Ces rouleaux peints attribués à Tosa Mitsunobu racontent la fondation d'un temple japonais. Ils appartiennent au genre de l'emaki, le rouleau narratif illustré, et à l'école Tosa, qui fournissait la cour impériale en peintres officiels. Chevaux et cavaliers y figurent dans les scènes de cortège, forme sous laquelle l'animal apparaît le plus souvent dans la peinture japonaise ancienne.
L'emaki, une peinture qui se déroule
Le rouleau horizontal se lit en le déroulant de droite à gauche, par sections de la largeur des bras. Le spectateur n'a jamais l'œuvre entière sous les yeux.
Cette contrainte oriente toute la composition : les scènes s'enchaînent sans cadre, le paysage sert de liaison, et le temps du récit se confond avec le geste de dérouler. Les cortèges à cheval s'y prêtent particulièrement bien, puisqu'ils avancent naturellement dans le sens de la lecture.
L'école Tosa
Les Tosa formaient une lignée de peintres de cour, dépositaires du style yamato-e, proprement japonais, par opposition aux manières inspirées de la Chine.

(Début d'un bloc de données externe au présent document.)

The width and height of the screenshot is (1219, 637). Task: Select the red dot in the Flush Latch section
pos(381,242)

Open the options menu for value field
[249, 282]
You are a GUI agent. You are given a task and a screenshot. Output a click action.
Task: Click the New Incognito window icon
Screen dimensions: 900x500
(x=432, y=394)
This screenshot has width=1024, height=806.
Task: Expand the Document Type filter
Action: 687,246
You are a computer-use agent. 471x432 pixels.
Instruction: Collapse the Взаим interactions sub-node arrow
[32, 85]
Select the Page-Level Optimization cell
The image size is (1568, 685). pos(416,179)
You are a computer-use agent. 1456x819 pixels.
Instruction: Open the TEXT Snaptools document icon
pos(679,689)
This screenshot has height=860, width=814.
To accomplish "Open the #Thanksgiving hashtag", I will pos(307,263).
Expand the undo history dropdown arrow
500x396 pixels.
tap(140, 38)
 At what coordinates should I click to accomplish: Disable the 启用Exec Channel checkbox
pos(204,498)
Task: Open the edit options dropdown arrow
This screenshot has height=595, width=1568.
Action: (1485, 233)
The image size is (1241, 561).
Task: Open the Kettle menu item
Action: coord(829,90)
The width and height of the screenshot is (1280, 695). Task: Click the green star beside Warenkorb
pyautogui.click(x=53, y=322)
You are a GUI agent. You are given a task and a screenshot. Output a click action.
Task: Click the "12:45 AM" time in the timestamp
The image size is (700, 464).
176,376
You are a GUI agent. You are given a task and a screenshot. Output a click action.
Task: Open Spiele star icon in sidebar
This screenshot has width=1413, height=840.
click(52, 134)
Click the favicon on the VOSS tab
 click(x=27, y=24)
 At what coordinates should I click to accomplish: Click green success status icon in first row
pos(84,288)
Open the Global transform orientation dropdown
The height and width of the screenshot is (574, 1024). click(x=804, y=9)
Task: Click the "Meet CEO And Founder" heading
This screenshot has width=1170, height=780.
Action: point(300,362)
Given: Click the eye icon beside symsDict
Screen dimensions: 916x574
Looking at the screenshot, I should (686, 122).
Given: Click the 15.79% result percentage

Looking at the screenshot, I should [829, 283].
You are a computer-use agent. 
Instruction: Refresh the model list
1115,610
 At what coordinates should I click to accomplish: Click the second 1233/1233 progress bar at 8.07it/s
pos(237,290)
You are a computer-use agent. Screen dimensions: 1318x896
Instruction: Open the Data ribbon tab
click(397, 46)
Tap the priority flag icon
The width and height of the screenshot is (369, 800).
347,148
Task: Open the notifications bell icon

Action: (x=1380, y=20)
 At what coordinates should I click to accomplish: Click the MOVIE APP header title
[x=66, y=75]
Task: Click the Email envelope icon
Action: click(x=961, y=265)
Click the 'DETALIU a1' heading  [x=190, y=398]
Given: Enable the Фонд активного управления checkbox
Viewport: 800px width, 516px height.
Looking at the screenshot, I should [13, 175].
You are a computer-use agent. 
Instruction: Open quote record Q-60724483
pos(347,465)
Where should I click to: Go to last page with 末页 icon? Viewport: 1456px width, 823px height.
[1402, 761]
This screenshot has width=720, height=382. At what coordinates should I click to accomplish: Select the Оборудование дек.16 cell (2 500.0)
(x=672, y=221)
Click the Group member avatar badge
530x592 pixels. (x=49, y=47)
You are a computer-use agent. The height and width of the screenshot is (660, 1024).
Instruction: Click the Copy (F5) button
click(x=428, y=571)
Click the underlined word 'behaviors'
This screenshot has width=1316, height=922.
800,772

Tosa Mitsunobu, actif à la fin du XVe siècle et au début du XVIe, en fut la figure dominante. Il dirigea le bureau de peinture impérial et fixa pour longtemps les conventions du genre : couleurs vives, contours nets, points de vue plongeants sur des intérieurs sans toit.
Le cheval au Japon
Les races japonaises indigènes sont de petit format, autour de 130 centimètres au garrot, très éloignées des chevaux continentaux. Le Kiso et le Misaki en descendent.
Le cheval y a d'abord un statut rituel avant d'être un outil. Les sanctuaires shinto entretenaient un cheval sacré, le shinme, offert par les fidèles. L'usage étant coûteux, on le remplaça par une image de cheval peinte sur une tablette de bois. Cette substitution est à l'origine des ema, ces plaquettes votives que l'on accroche encore aujourd'hui dans les sanctuaires japonais.